The judgment is, that the plaintiff is the owner in fee of all that portion of the bed of Fox River embraced within the limits of mill reserve in the town of Waukesha, and was at the commencement of the action, and that the east boundary of the lands owned by the defendants upon the west side of Fox River is limited to low-water mark upon the westerly side of Fox River, and that by the conveyance they took no title in fee as riparian proprietors to any part or portion of the bed of said Fox River easterly from the line fixed in said deed as lowwater mark on the west side of Fox River.
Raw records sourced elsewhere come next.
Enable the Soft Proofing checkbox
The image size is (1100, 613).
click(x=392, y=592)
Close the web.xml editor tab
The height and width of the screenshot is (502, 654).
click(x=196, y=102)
It is further adjudged that the plaintiff recover of and from the defendant his damages, assessed at the sum of six cents, and his costs, etc., and that the injunction be dissolved.

The mills and mill-pond at Waukesha are so ancient that in all the later conveyances the pond is called the Fox River at that place, and the low-water mark of the river means the low-water mark of the pond. The above-stated defenses constitute the points made by the learned counsel of the appellants on this appeal from the above judgment, and they will be considered in their order.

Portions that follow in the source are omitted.